Sort through the material below and copy each line with "arrows".

______________________________

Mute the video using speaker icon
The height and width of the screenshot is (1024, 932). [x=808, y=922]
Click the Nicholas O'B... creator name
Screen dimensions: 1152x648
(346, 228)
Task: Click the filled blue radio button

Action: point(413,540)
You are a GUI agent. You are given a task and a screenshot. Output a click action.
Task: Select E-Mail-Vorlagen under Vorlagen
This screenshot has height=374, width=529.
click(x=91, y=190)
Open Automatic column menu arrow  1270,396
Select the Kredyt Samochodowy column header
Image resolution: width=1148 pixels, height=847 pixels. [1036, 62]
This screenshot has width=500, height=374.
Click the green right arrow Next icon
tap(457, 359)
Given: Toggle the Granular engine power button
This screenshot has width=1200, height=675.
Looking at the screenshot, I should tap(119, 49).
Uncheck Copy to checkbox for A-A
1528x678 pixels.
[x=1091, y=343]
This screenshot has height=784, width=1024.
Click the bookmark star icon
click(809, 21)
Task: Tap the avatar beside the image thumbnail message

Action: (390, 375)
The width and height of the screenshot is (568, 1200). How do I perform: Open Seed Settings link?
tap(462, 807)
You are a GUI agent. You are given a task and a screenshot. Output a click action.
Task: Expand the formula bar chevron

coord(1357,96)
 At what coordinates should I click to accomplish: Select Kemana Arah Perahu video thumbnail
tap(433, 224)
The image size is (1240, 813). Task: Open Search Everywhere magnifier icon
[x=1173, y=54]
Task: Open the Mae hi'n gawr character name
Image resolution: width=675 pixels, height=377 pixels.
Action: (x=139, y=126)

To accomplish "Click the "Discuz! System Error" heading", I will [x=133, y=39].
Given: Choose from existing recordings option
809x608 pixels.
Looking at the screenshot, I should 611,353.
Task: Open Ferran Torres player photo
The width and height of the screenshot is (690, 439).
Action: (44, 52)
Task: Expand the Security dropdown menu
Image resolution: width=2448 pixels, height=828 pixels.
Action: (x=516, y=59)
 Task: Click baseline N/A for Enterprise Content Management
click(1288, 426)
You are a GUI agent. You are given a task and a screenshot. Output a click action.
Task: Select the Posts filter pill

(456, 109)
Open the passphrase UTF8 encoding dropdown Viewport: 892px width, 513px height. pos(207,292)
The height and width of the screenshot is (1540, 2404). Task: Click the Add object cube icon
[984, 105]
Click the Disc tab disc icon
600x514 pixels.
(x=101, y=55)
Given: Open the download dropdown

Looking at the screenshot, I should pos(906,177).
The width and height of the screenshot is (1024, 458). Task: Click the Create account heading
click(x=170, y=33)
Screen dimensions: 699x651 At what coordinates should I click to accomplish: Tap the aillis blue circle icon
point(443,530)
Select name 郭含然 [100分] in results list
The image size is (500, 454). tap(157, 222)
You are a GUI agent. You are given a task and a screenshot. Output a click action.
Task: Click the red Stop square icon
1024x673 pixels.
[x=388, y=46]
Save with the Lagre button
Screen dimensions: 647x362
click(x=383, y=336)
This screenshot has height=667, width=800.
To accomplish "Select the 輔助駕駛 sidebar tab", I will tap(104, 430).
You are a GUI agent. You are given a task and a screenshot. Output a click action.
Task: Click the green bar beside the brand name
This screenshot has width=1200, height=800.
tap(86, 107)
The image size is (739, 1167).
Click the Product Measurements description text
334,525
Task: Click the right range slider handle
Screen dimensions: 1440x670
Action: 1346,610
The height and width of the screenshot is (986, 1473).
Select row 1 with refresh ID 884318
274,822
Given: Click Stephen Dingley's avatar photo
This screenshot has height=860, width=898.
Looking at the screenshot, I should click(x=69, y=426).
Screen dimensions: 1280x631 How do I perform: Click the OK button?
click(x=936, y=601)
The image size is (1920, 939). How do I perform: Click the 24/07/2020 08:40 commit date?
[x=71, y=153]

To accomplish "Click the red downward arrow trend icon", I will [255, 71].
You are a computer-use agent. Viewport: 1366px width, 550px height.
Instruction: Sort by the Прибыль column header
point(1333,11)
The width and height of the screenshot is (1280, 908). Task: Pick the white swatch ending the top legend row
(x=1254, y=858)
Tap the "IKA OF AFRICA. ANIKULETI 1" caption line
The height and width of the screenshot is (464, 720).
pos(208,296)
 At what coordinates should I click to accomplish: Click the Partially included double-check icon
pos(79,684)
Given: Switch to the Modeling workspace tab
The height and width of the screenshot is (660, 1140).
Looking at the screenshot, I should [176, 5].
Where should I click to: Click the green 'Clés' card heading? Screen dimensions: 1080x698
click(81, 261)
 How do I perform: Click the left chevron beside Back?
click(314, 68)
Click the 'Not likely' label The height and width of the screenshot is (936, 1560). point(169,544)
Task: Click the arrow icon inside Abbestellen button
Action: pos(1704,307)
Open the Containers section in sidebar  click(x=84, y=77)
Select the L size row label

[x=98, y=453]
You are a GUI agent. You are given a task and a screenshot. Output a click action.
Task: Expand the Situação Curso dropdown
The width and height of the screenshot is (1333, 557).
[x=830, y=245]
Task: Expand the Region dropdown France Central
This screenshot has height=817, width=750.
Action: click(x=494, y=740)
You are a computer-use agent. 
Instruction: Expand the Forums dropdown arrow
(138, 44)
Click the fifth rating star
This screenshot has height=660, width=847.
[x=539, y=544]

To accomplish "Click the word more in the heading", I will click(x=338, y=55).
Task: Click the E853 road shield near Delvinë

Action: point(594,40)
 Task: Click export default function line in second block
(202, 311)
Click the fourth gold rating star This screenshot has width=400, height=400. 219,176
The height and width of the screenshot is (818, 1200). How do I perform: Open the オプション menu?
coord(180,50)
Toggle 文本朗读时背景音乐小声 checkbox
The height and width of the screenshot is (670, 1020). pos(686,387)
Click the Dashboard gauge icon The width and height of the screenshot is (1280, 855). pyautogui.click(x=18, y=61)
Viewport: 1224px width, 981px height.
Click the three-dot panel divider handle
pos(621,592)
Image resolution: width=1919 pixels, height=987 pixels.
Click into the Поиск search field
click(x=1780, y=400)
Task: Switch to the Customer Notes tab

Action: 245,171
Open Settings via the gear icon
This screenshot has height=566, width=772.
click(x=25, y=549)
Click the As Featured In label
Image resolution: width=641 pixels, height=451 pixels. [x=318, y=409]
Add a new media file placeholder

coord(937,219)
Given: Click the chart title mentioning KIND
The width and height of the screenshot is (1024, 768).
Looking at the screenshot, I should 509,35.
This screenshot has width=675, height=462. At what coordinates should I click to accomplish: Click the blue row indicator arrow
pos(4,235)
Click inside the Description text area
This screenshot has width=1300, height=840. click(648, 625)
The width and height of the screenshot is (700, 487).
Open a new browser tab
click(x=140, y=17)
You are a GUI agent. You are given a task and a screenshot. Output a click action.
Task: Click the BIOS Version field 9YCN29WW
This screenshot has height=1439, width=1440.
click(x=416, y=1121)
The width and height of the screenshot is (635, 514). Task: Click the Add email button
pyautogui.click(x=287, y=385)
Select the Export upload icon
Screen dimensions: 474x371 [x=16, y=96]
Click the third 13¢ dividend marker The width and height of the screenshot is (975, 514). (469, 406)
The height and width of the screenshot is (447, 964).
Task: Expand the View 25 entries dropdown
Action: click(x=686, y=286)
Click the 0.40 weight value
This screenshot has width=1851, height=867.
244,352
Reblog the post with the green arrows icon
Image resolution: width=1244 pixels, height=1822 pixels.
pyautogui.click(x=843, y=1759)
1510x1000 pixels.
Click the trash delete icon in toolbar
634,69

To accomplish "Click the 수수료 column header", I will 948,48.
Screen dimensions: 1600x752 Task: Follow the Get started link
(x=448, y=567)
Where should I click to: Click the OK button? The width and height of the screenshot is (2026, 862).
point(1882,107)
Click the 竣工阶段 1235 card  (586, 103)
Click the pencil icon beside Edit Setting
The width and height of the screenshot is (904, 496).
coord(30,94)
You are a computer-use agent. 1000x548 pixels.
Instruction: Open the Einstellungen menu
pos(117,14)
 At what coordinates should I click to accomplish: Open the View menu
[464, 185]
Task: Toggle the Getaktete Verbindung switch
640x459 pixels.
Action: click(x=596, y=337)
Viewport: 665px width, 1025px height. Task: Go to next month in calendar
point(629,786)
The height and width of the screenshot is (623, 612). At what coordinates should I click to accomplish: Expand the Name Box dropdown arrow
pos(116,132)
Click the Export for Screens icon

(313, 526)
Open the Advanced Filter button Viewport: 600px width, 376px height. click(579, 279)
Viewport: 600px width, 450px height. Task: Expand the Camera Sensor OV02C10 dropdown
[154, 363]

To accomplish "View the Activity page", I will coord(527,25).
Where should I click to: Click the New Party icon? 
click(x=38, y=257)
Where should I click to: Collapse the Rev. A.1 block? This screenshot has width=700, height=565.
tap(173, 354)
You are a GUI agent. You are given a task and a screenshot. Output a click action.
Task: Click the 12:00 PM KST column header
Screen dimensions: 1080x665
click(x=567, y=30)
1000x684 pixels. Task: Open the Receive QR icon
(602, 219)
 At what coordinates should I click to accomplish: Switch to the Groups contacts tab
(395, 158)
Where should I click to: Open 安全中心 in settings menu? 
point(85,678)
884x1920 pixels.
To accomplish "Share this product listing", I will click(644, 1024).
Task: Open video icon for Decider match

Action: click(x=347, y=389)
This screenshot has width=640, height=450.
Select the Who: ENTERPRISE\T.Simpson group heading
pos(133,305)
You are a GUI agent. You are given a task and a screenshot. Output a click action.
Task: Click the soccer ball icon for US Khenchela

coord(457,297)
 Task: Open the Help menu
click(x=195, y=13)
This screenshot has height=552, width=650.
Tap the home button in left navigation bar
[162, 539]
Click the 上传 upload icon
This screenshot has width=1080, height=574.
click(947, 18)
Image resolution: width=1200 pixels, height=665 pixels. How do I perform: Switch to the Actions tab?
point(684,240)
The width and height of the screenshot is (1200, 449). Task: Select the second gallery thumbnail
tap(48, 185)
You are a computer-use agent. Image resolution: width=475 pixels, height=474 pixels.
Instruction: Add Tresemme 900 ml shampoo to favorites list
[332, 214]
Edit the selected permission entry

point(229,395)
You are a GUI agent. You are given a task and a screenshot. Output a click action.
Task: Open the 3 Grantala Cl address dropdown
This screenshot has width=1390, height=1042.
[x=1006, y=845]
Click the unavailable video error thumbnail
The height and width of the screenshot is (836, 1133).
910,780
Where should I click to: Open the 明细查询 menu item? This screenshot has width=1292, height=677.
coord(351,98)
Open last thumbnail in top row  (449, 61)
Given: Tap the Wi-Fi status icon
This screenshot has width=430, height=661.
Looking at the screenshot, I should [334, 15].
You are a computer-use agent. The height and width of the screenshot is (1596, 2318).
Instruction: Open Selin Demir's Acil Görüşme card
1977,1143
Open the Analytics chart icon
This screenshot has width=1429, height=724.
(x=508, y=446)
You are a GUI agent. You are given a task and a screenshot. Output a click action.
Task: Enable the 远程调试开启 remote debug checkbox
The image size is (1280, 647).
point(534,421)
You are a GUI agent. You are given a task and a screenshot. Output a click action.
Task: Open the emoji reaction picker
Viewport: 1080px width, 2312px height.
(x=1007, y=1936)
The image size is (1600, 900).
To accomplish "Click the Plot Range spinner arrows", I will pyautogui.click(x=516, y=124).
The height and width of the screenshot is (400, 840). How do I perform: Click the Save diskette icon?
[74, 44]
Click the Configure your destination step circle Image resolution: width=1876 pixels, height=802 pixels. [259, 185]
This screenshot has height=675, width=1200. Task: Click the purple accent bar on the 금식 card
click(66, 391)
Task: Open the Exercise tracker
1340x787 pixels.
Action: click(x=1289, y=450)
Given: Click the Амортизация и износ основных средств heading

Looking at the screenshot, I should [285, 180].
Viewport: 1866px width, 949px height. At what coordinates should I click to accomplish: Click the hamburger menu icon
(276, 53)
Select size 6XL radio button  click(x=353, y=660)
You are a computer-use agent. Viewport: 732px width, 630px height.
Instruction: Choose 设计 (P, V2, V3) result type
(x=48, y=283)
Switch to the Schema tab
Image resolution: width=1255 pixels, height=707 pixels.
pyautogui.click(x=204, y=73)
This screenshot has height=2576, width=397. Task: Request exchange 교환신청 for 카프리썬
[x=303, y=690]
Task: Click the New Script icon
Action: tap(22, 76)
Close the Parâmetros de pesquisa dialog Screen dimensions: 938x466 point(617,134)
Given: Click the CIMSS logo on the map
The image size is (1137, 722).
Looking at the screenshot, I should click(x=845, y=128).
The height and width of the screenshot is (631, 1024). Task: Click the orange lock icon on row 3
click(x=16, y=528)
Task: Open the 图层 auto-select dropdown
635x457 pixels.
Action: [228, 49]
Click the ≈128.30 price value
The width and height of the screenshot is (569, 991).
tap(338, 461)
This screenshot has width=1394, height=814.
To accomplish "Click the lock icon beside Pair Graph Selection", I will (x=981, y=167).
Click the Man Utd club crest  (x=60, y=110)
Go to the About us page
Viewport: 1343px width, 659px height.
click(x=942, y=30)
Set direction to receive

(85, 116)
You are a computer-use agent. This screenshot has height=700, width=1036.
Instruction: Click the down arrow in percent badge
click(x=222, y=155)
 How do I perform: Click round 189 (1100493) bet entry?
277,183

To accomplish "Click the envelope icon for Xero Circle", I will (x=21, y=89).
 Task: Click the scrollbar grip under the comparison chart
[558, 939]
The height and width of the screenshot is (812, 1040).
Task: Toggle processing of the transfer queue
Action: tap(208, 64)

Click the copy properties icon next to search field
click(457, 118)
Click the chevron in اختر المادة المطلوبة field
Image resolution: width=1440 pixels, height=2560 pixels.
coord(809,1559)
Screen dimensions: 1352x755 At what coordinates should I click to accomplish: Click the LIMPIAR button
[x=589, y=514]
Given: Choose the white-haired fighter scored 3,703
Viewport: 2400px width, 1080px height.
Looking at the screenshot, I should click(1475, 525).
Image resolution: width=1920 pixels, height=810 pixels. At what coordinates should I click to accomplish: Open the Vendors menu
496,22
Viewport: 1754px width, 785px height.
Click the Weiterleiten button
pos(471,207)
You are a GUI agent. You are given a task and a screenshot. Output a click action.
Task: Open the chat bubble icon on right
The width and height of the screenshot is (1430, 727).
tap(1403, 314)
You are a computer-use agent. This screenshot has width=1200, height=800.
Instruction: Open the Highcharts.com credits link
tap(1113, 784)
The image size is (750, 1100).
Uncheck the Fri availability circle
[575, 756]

______________________________

• COMPLETED EXERCISE
Reblog the post with the green arrows icon
To accomplish "Click the Plot Range spinner arrows", I will pyautogui.click(x=516, y=124).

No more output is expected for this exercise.